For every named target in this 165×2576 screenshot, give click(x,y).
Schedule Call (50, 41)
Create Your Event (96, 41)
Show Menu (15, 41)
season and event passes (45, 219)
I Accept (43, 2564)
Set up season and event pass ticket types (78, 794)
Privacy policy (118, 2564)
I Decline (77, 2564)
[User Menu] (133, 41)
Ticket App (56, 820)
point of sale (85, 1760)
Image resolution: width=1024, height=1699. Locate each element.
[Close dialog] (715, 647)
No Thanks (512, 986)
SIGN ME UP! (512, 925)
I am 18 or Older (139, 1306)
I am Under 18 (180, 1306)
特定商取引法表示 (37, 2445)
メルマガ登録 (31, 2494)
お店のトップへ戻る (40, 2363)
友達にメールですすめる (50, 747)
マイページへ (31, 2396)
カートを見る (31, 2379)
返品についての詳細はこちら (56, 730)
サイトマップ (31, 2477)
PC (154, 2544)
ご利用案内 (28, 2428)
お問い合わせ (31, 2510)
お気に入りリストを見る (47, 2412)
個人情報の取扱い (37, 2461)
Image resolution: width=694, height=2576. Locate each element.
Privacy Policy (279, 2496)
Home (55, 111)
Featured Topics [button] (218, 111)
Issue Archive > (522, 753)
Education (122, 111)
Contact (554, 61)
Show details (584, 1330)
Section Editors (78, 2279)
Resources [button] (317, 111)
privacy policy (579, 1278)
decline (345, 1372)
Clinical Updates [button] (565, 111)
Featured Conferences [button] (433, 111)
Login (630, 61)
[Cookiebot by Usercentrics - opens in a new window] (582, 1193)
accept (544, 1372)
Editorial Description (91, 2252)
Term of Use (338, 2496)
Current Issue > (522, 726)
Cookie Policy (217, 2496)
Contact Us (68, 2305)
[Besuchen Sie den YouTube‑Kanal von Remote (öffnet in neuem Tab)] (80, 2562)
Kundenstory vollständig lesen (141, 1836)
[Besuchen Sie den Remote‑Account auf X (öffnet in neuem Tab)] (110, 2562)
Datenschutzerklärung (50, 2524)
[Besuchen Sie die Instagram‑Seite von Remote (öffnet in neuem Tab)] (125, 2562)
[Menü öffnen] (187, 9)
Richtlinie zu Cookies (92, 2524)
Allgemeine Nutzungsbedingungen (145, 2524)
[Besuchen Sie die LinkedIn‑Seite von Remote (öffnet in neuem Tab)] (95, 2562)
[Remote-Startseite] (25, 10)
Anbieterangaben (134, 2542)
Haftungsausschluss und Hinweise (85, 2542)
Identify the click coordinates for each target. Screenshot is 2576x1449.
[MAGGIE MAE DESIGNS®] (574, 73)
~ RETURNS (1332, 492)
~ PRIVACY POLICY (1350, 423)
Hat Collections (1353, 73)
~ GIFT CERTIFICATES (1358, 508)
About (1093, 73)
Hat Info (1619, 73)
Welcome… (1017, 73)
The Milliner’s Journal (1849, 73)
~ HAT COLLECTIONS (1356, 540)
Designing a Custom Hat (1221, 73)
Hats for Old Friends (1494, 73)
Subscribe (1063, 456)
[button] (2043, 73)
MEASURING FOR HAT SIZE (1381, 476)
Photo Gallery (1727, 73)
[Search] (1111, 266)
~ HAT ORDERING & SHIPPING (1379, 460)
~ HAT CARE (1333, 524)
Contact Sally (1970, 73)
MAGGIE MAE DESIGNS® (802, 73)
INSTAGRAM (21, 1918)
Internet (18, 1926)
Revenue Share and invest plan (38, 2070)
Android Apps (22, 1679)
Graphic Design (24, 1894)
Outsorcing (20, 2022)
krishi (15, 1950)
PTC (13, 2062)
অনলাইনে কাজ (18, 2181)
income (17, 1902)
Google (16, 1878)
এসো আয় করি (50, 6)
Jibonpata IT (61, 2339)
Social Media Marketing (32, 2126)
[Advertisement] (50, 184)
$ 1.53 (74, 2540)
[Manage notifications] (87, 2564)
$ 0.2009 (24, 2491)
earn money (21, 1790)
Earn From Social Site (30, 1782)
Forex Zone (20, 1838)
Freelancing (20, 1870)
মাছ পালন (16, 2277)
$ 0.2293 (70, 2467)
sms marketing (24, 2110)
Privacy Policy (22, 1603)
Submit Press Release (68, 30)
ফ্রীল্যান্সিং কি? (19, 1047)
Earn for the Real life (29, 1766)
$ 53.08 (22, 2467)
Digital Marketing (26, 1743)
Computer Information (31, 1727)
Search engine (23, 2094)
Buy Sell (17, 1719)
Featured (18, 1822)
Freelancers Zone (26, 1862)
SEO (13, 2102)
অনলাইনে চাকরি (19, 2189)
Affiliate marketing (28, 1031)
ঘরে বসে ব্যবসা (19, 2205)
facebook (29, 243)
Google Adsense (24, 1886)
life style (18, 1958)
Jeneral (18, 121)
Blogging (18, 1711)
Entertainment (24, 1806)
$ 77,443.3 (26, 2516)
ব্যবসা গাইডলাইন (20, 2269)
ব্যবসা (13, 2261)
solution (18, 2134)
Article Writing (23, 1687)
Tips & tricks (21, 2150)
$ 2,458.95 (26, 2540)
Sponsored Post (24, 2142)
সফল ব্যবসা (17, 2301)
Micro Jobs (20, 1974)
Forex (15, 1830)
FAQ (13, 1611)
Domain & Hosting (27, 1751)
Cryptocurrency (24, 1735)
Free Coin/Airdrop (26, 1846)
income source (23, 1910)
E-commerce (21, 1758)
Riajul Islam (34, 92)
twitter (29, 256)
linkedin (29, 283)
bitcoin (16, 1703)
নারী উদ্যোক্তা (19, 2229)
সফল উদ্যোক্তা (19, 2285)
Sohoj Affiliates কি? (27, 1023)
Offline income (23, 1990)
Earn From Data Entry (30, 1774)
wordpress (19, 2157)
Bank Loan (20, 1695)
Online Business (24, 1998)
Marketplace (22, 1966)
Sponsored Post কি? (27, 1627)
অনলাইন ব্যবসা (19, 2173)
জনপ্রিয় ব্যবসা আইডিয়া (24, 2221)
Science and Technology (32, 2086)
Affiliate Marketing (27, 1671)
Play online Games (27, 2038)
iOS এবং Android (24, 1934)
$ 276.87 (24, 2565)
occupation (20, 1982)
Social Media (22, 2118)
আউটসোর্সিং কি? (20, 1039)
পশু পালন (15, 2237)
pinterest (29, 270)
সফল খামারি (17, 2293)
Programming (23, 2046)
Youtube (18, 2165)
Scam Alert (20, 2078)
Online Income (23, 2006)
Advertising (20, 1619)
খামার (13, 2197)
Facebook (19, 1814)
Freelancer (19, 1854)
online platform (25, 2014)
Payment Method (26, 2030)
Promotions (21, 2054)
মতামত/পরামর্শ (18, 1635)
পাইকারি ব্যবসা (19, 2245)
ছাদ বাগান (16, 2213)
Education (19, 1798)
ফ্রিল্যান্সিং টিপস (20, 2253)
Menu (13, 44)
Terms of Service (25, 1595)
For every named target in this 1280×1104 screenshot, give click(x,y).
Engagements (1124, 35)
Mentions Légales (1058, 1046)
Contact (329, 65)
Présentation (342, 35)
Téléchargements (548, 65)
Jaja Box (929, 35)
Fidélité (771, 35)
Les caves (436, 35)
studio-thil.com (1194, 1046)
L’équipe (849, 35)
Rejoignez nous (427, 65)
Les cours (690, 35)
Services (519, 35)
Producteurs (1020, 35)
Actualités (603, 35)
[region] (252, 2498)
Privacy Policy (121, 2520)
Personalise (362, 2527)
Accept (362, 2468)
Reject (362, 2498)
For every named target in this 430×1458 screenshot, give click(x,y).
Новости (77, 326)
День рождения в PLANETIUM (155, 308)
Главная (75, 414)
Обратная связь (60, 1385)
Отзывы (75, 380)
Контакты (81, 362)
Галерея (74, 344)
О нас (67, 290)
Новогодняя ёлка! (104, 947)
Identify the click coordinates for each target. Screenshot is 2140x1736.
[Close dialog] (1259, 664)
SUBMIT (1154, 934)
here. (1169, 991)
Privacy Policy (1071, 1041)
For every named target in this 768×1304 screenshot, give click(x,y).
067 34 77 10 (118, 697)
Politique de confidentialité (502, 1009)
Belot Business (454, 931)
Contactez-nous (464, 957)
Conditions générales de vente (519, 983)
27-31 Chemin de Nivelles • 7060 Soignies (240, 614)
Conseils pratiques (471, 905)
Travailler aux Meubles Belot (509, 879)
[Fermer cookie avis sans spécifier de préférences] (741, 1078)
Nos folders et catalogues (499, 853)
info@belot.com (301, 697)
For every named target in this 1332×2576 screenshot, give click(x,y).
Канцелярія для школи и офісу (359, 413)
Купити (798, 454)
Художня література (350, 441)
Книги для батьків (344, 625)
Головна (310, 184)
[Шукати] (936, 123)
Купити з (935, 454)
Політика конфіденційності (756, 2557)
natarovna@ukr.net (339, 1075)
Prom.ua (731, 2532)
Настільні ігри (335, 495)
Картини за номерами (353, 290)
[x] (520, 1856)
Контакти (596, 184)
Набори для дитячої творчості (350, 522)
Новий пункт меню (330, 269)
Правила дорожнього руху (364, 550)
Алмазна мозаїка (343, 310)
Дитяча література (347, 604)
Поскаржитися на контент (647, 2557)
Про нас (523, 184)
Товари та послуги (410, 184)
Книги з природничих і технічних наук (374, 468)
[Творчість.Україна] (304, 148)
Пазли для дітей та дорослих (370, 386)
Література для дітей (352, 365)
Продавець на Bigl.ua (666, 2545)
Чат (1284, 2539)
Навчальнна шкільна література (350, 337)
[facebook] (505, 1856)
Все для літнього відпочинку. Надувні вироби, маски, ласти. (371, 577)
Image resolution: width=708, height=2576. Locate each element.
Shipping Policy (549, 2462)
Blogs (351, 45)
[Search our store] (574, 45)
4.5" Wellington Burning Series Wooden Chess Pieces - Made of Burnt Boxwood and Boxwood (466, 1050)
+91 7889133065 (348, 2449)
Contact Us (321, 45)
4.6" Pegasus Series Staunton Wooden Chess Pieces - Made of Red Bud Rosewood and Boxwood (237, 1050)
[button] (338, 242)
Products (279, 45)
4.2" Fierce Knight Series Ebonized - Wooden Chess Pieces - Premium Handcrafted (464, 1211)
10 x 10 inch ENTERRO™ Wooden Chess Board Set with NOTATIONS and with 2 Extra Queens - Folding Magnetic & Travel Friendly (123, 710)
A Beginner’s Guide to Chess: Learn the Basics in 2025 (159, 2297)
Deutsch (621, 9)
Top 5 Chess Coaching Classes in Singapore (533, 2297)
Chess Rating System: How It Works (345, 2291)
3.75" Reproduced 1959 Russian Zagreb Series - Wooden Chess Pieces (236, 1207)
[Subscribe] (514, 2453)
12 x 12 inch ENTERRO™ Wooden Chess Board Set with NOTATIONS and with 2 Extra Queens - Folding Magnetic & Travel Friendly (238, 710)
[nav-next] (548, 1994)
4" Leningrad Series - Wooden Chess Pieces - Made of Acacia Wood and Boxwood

• • • • •

Try it: Extract from the listing above the lines between the line containing "Blogs (351, 45)" and the line containing "Products (279, 45)", keeping both of those lines. Output nothing else.

Exercise result:
Blogs (351, 45)
[Search our store] (574, 45)
4.5" Wellington Burning Series Wooden Chess Pieces - Made of Burnt Boxwood and Boxwood (466, 1050)
+91 7889133065 (348, 2449)
Contact Us (321, 45)
4.6" Pegasus Series Staunton Wooden Chess Pieces - Made of Red Bud Rosewood and Boxwood (237, 1050)
[button] (338, 242)
Products (279, 45)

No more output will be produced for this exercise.